Les échographies étaient malgré tout difficiles à vivre, je me préparais à chaque fois à la possibilité que la grossesse s'arrête là. J'étais nauséeuse jusqu'à ce qu'on me dise que les poumons étaient normaux et je n’ai été rassurée qu'une fois Hugo dans mes bras.

Un troisième enfant

Le parcours médical d'Enzo nous met dans un autre état d'esprit désormais, le diagnostic a été remis en cause il y a deux ans. Son évolution a confirmé qu'il ne correspondait pas à la maladie génétique initialement diagnostiquée.

Nous aurions eu les mêmes conditions médicales que pour Hugo, nous n’aurions pas pris cette décision. Le risque de 20% est passé à 3,5%.

Pour cette grossesse, notre volonté est de protéger notre famille et de vivre les choses normalement. Cette fois ci, on a un enfant handicapé et un enfant en bonne santé. Les craintes sont moindres.
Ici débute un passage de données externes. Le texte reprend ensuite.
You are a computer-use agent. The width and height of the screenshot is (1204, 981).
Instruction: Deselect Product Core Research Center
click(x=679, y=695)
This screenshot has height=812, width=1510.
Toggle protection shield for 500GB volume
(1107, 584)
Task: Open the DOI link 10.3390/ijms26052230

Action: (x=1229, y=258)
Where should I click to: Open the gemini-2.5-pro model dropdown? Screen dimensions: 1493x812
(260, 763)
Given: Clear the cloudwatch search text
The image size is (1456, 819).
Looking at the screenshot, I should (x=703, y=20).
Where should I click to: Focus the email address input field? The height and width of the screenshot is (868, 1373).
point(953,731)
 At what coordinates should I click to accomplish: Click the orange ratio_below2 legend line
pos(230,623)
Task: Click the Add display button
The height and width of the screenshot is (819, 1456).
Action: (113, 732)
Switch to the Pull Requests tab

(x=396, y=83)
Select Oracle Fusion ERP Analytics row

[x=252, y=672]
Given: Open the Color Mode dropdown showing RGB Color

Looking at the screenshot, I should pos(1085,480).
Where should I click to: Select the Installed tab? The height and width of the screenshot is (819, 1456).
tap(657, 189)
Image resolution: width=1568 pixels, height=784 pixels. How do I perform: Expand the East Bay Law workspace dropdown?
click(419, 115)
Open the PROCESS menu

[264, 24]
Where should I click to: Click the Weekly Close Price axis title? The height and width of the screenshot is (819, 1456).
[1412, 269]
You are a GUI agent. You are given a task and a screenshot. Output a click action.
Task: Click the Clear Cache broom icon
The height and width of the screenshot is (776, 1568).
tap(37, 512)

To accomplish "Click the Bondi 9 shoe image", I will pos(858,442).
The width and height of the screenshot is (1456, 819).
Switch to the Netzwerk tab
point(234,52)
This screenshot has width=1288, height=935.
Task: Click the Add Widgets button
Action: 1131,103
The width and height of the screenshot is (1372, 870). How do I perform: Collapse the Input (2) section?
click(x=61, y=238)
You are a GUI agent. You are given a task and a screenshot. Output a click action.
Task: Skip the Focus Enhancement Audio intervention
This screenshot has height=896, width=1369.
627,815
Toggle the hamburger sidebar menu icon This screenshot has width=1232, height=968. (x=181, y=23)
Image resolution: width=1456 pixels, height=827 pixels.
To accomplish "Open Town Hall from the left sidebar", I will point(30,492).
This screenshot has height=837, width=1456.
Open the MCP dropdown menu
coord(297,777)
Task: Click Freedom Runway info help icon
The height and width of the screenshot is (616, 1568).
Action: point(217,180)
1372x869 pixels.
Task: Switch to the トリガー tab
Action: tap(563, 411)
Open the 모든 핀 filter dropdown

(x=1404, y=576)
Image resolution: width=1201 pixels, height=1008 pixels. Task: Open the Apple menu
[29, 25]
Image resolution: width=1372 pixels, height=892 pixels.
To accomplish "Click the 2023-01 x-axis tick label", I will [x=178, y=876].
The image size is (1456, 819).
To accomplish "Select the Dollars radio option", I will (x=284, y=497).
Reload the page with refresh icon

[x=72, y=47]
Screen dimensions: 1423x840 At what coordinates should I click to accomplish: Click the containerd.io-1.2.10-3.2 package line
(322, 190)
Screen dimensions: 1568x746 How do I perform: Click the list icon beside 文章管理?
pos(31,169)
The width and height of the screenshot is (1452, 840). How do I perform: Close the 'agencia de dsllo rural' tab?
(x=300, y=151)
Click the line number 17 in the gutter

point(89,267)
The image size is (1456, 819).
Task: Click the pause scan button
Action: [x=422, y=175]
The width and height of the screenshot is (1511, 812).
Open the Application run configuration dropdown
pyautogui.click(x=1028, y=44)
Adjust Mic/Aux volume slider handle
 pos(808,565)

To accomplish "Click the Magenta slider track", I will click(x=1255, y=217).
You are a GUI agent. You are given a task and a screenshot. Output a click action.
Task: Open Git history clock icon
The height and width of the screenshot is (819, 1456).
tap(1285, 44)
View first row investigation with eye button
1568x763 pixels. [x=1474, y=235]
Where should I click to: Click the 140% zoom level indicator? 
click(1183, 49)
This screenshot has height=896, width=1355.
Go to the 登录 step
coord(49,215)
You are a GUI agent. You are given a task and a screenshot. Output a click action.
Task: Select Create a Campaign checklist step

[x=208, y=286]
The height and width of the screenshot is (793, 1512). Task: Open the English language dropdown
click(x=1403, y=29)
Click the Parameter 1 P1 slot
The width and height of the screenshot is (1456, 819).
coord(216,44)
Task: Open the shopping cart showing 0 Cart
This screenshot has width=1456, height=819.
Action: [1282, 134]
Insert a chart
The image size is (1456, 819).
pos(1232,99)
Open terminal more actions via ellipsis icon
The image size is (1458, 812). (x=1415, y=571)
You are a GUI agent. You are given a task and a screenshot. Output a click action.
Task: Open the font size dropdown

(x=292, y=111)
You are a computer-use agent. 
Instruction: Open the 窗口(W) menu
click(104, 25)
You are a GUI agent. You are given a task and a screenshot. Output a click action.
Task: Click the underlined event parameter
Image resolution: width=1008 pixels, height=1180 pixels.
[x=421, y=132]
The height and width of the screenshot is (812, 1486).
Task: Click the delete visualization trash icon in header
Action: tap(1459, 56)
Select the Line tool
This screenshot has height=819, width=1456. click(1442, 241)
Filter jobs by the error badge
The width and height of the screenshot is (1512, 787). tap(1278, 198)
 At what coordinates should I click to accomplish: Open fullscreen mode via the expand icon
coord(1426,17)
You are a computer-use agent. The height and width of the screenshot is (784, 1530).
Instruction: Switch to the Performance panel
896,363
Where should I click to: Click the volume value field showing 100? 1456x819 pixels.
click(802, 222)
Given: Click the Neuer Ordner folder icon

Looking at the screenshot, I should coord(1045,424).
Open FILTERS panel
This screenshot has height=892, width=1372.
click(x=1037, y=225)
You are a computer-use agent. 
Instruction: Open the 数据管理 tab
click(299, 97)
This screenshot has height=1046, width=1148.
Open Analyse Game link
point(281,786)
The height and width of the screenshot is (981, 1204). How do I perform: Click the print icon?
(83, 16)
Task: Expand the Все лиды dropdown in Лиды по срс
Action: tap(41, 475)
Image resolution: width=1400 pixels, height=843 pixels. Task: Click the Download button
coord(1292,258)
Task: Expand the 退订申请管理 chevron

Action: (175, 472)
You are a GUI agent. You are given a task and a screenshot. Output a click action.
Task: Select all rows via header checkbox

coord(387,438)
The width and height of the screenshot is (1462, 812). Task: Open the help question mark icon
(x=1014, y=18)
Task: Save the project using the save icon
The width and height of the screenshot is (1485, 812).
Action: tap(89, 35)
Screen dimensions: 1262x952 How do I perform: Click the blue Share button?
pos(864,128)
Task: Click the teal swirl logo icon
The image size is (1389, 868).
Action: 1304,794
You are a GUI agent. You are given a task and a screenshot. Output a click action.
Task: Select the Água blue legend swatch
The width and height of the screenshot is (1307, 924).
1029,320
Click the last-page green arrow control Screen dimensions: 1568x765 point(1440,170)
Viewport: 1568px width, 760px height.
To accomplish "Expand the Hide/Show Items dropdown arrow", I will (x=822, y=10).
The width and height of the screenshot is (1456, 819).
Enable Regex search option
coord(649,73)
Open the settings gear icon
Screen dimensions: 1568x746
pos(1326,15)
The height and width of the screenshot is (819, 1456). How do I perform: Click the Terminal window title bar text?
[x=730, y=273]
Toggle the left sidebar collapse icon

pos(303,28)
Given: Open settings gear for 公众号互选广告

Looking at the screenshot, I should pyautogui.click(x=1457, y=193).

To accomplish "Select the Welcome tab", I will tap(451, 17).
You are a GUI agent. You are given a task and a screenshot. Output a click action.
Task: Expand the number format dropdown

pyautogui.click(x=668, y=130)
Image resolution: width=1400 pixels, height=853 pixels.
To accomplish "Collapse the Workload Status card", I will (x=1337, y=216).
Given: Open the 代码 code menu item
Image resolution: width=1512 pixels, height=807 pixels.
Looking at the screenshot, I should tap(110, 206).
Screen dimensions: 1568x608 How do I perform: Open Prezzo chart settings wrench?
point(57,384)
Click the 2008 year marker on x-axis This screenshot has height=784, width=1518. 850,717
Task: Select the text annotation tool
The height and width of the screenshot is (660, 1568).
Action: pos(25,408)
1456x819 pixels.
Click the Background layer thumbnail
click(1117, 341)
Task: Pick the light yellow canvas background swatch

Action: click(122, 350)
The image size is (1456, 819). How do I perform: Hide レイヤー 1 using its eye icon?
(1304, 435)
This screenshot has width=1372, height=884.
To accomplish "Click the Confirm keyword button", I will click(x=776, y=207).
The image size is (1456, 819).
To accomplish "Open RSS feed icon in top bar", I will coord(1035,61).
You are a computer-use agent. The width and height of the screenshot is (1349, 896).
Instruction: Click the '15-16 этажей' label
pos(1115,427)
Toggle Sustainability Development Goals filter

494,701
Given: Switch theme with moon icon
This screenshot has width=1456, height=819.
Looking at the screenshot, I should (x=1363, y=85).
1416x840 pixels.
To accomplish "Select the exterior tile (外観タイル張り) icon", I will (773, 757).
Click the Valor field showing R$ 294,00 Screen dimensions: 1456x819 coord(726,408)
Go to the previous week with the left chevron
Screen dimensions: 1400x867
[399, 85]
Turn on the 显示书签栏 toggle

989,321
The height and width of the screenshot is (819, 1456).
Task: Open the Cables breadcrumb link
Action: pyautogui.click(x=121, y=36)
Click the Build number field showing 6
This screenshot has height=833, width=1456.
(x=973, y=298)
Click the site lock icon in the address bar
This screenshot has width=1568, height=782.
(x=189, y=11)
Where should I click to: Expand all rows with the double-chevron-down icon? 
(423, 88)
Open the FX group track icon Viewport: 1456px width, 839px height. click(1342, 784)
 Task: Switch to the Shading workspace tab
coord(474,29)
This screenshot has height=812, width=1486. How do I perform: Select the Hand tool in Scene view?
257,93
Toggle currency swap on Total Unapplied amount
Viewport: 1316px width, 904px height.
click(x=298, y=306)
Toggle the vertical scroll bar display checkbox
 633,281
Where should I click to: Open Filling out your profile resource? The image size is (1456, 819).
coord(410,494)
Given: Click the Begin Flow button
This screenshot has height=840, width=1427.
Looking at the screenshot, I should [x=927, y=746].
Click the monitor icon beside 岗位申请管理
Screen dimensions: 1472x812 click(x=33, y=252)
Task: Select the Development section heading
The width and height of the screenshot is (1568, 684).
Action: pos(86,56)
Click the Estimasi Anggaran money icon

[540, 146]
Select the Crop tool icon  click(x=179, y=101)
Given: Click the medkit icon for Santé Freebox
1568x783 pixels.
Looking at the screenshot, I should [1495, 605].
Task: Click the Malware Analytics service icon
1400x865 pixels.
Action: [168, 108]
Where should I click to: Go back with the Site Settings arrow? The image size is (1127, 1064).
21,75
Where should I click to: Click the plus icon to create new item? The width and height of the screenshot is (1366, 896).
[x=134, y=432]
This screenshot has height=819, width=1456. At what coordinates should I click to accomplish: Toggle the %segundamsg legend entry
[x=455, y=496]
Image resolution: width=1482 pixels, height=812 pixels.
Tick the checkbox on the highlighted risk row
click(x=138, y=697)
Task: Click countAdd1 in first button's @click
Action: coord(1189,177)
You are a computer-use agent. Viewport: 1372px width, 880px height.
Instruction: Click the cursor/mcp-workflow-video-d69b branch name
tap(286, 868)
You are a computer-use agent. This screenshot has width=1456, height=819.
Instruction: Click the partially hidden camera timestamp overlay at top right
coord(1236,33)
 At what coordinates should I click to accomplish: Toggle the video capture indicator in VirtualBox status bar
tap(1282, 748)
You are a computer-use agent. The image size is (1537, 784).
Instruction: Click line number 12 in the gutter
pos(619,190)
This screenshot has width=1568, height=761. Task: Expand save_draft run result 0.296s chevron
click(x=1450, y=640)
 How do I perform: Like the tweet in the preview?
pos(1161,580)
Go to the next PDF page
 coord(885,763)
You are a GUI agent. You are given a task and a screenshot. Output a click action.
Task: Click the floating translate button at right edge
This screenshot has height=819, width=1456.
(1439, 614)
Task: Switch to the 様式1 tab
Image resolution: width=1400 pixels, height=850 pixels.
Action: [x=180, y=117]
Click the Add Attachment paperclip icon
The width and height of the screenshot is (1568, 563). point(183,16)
Pour décider d'avoir un enfant, je dois demander l'autorisation à une tierce personne, ça semble  irréaliste. Pour un couple lambda c'est une décision à deux. On avait besoin de se sentir accompagné, on en a parlé au généticien d'Enzo qui fait le relais vers des personnes compétentes, c'est très rassurant pour nous.

Quand le premier enfant naît, on réalise qu'on peut mourir. Quand il est handicapé il y a encore une autre notion ; l'impact sur l'autre enfant fait peur. Il faut préserver au maximum le frère ou la soeur.

J'ai une amie qui a dû s’occuper de sa grand-mère et de sa sœur handicapée suite au décès de ses parents, alors que nous étions au début de notre vie d’adulte. Je me suis rendu compte ce que ça impliquait au quotidien. Ça m'a marqué terriblement.

Hugo est dans une situation qu'on n’a pas le droit de lui imposer. On l'implique certes car on ne peut pas faire autrement.

Enzo a neuf ans, Hugo cinq, ils ont grandi, on a vu que ça se passait bien entre les frères. Ils vivent de vrais moments de complicité.

Un autre question s’est posée :

Est ce qu'on ne va pas casser cet équilibre ?

Mais nous ne voulons pas passer à côté de cette chance, on voit au quotidien le bonheur que ça apporte.

On n’est pas le même parent d'un enfant à l'autre. D'autant plus avec un enfant différent. On apprécie les petits choses que l'on vit en tant que parents.

Les deux garçons ont hâte que la petite sœur arrive. La notion du temps est d'autant plus compliquée pour Enzo, il voulait le bébé tout de suite. L'attente est toujours difficile.

Le suivi de cette troisième grossesse

La grossesse  a mal démarré, on m’a évoqué un décalage de dix jours. Le doute peut s’installer très vite…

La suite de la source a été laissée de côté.